Cohere Model Release by saurabhdash2512 · Pull Request #29622 · huggingface/transformers

saurabhdash2512 · 2024-03-12T22:05:06Z

Cohere Model Release

What does this PR do?

This PR adds the Cohere Model Family with the release of the Command-R model weights

More information about the model can be found here

Before submitting

Did you read the contributor guideline,
Pull Request section?
Was this discussed/approved via a Github issue or the forum? Please add a link
to it if that's the case.
Did you make sure to update the documentation with your changes? Here are the
documentation guidelines, and
here are tips on formatting docstrings.
Did you write any new necessary tests?

Who can review?

Anyone in the community is free to review the PR once the tests have passed. Feel free to tag
members/contributors who may be interested in your PR.

@LysandreJik

Cohere Model Release

Some cleanup

younesbelkada

Huge work ! Thanks a lot for this !

I left couple of comments - mostly being that we can leverage # Copied from mechanism almost all over the places and simply put # Ignore copy statements at the places where the implementation differs from Llama, please have a look at my comments
Also it seems the documentation, and testing files are missing - they should be pretty easy to add as the model is mostly copied from llama so I'd expect all tests to pass out of the box ! For a similar PR: #29215 Starcoder was mostly copied from Mistral with minor architectural changes, please have a look at that PR as well and try to take some inspiration from there - I really think it shouldn't be hard to make this PR mergeable ASAP ! 🚀

Also, let's remove pretraining_tp as from the checkpoints I inspected, it's either set to 1: https://huggingface.co/CohereForAI/c4ai-command-r-v01/blob/main/config.json#L27 or None so we can remove it completely from the code base of this model

For making the CI happy, you can first make sure that make fixup passes on your local machine (this will check the # Copied from mechanism)

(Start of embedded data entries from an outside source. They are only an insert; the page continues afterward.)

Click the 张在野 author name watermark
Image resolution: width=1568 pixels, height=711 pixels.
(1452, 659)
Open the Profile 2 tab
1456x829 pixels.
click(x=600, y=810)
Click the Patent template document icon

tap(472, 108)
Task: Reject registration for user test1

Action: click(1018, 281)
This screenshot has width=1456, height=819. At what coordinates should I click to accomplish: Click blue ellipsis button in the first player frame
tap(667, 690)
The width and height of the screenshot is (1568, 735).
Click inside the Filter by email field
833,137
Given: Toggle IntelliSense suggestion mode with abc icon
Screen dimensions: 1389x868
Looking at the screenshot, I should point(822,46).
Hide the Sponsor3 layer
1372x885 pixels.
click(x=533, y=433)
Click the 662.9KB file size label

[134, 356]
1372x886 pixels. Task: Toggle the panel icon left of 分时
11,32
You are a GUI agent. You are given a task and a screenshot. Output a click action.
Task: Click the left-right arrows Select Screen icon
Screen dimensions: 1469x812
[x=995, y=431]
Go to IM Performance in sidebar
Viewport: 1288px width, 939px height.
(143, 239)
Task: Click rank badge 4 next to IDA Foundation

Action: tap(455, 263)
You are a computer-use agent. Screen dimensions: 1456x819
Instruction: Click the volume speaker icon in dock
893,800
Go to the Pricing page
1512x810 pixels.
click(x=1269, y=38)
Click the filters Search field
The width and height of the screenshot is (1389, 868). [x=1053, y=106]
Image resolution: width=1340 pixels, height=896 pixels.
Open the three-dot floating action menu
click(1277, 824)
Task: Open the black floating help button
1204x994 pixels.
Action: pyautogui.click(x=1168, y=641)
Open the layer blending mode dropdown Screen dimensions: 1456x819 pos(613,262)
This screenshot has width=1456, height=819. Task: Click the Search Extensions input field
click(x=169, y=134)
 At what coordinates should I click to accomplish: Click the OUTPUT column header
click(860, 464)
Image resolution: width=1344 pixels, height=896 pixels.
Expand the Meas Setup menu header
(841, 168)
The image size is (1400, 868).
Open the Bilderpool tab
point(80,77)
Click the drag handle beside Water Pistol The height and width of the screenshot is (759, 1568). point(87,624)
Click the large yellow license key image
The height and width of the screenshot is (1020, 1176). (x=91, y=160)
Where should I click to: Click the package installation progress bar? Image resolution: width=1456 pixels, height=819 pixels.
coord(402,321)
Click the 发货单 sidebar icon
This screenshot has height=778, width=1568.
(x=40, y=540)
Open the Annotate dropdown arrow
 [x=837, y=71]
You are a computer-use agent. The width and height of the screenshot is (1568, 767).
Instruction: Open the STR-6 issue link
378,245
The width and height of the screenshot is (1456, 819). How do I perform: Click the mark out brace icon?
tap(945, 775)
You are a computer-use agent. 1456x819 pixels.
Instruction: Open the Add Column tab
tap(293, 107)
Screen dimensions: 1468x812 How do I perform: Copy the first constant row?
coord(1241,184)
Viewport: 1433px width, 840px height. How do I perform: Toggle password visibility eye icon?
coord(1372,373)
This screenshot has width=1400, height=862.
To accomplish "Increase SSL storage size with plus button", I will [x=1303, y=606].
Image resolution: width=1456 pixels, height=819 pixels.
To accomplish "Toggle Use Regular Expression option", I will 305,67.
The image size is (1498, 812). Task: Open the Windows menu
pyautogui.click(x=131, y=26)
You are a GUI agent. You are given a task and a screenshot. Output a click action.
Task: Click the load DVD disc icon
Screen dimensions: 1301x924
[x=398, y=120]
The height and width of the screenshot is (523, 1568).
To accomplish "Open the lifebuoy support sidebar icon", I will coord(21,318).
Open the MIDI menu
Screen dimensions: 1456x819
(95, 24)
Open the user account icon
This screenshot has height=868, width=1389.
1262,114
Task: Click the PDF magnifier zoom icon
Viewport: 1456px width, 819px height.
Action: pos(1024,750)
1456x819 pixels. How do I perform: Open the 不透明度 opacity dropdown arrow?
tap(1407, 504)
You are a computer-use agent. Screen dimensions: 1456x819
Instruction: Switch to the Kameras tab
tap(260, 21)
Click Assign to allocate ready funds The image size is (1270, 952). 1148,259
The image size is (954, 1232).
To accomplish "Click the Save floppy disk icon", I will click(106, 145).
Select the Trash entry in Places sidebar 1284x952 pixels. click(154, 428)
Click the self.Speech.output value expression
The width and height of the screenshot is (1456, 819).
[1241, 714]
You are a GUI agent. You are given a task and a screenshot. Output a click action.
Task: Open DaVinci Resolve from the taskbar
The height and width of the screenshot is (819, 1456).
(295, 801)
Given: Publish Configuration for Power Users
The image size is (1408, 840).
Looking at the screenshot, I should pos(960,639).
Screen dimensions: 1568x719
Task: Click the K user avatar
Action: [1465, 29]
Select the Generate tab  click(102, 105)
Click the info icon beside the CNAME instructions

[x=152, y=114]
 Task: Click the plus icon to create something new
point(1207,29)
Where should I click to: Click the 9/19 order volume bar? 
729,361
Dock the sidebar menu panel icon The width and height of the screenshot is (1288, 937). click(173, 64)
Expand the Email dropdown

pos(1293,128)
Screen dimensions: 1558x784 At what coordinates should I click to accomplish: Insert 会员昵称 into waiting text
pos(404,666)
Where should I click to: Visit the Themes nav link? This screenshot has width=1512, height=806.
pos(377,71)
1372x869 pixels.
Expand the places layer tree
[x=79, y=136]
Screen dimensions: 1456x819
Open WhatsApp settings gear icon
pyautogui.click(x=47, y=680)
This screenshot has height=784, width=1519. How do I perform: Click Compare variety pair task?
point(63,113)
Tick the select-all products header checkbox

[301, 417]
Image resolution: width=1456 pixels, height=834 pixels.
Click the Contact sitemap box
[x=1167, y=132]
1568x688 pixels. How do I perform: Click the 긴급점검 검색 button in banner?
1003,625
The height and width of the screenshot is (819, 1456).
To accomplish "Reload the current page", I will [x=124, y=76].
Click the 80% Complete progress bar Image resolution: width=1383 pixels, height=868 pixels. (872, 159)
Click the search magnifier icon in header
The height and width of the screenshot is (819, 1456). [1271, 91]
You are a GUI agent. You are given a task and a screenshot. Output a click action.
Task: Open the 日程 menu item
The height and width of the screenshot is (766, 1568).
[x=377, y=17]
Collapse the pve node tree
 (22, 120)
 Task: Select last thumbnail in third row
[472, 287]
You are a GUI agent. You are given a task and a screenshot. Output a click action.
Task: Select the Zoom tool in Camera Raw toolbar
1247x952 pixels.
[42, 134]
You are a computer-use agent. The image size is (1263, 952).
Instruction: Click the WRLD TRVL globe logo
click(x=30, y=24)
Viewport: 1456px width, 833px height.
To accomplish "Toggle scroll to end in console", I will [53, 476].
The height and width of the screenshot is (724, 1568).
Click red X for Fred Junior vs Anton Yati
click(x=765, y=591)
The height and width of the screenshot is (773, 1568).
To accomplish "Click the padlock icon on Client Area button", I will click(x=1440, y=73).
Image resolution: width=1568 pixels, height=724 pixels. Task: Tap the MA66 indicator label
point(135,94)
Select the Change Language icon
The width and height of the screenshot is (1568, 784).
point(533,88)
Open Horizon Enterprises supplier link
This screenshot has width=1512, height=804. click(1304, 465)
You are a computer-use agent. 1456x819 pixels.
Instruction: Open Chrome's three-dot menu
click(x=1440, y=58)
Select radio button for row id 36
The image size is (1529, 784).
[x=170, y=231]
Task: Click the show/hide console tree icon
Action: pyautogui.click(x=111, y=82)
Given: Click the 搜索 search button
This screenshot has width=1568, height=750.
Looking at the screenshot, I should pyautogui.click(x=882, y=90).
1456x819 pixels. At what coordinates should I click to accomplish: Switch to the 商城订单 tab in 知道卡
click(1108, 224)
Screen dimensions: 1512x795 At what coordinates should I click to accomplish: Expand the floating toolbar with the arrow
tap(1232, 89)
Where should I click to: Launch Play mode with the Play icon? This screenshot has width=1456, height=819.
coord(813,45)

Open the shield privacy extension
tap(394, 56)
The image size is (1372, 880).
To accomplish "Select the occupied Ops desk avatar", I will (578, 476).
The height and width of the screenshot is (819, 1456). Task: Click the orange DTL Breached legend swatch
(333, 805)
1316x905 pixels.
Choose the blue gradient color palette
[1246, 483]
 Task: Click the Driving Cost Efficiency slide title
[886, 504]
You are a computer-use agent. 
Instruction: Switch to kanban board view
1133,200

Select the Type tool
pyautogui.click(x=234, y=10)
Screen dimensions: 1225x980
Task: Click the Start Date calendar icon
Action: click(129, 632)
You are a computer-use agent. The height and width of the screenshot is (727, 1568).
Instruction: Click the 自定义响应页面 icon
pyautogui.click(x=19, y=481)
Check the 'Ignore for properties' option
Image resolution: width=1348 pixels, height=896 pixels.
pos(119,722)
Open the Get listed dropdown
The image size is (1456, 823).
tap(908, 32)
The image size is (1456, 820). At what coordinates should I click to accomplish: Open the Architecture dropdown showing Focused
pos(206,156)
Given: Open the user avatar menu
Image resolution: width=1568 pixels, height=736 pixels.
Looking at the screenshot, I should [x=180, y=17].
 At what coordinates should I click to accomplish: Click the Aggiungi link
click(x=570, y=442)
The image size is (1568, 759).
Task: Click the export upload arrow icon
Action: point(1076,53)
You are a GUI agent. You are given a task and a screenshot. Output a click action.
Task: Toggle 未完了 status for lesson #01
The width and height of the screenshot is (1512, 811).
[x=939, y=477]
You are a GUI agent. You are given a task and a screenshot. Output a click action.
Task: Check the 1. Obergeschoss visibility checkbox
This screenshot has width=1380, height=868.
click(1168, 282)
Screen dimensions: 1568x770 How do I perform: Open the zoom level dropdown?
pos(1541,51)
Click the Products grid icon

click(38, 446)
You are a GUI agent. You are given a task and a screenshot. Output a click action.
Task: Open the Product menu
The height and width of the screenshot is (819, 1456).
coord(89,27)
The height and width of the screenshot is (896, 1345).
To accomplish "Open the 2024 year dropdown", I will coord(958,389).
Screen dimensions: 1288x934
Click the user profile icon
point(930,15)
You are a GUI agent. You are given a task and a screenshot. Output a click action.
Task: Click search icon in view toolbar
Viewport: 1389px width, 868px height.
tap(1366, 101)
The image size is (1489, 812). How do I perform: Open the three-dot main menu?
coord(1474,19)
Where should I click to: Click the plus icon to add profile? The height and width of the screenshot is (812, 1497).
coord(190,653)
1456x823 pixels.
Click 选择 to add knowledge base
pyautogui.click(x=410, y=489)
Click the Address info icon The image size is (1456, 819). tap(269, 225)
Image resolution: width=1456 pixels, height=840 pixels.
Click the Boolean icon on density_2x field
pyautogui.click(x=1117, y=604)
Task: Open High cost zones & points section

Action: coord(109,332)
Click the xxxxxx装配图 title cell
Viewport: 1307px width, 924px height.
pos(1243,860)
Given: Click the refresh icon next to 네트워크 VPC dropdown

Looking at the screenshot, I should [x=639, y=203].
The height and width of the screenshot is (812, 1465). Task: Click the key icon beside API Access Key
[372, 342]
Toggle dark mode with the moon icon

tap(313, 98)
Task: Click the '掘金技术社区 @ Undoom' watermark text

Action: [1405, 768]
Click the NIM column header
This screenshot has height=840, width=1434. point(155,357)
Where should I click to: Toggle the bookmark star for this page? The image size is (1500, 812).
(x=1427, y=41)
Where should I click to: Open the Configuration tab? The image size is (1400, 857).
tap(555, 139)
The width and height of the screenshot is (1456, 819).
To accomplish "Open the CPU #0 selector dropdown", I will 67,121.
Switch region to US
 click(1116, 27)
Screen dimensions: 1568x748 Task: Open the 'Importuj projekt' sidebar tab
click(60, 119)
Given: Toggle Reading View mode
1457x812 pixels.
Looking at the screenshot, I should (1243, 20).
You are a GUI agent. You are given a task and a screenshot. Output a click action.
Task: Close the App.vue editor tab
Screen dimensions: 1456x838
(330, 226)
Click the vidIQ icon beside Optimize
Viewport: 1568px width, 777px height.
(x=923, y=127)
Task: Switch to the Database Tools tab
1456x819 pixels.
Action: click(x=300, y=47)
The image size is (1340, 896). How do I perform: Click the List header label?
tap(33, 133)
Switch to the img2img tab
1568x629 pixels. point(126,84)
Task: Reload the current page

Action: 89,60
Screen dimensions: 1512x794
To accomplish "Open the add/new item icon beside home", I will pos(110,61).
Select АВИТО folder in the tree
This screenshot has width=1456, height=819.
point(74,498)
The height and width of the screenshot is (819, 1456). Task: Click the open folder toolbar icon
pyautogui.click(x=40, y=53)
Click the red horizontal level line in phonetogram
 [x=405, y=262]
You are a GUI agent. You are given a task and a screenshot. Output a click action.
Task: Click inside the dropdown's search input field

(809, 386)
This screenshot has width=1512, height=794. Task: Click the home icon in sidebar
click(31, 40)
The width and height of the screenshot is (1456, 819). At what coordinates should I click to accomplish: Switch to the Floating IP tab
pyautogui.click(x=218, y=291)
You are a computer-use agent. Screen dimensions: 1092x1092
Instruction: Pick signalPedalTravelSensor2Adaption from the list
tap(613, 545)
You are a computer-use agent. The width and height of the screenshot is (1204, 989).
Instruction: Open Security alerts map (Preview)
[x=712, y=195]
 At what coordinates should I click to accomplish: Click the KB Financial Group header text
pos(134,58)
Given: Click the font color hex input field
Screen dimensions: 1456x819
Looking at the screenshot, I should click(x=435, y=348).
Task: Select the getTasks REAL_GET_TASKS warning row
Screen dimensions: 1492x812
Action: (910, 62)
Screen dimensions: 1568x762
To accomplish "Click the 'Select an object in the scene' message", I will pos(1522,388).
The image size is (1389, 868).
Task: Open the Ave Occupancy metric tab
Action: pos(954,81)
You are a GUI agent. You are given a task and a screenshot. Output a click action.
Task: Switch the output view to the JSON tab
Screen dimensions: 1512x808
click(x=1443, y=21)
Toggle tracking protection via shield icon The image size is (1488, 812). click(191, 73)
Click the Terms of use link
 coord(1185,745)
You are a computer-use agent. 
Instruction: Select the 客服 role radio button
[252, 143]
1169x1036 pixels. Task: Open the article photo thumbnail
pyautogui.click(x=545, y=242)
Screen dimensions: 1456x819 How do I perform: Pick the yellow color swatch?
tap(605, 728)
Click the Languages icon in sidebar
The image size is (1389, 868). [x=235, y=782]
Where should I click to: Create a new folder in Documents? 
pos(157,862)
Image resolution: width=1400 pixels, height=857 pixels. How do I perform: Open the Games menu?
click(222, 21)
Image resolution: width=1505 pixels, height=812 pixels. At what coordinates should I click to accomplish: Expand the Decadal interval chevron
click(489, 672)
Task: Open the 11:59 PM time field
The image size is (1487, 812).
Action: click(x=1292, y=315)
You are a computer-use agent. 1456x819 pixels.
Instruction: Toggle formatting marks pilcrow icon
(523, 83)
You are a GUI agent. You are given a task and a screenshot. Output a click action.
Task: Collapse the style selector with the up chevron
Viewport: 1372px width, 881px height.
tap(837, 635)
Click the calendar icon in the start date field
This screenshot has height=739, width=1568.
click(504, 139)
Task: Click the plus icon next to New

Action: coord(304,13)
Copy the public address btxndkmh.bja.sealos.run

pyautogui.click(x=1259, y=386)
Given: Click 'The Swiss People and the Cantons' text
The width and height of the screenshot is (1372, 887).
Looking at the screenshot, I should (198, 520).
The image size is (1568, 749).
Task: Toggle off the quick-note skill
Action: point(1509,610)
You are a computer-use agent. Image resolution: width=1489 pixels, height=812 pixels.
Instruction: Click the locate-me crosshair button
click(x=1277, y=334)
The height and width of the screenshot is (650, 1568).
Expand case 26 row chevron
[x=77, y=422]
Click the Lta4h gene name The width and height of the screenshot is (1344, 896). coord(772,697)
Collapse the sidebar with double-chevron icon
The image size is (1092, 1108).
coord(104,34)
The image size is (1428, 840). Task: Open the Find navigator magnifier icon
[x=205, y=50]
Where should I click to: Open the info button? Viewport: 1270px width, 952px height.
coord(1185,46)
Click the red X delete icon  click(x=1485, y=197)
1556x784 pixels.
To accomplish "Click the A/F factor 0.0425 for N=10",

Let me know if you need any help !

younesbelkada · 2024-03-13T08:43:28Z

README.md

 1. **[CLVP](https://huggingface.co/docs/transformers/model_doc/clvp)** released with the paper [Better speech synthesis through scaling](https://arxiv.org/abs/2305.07243) by James Betker.
 1. **[CodeGen](https://huggingface.co/docs/transformers/model_doc/codegen)** (from Salesforce) released with the paper [A Conversational Paradigm for Program Synthesis](https://arxiv.org/abs/2203.13474) by Erik Nijkamp, Bo Pang, Hiroaki Hayashi, Lifu Tu, Huan Wang, Yingbo Zhou, Silvio Savarese, Caiming Xiong.
 1. **[CodeLlama](https://huggingface.co/docs/transformers/model_doc/llama_code)** (from MetaAI) released with the paper [Code Llama: Open Foundation Models for Code](https://ai.meta.com/research/publications/code-llama-open-foundation-models-for-code/) by Baptiste Rozière, Jonas Gehring, Fabian Gloeckle, Sten Sootla, Itai Gat, Xiaoqing Ellen Tan, Yossi Adi, Jingyu Liu, Tal Remez, Jérémy Rapin, Artyom Kozhevnikov, Ivan Evtimov, Joanna Bitton, Manish Bhatt, Cristian Canton Ferrer, Aaron Grattafiori, Wenhan Xiong, Alexandre Défossez, Jade Copet, Faisal Azhar, Hugo Touvron, Louis Martin, Nicolas Usunier, Thomas Scialom, Gabriel Synnaeve.
+1. **[Cohere](https://huggingface.co/docs/transformers/main/model_doc/cohere)** (from Cohere) released with the paper [Command-R: Retrieval Augmented Generation at Production Scale](<https://txt.cohere.com/command-r/>) by Cohere. 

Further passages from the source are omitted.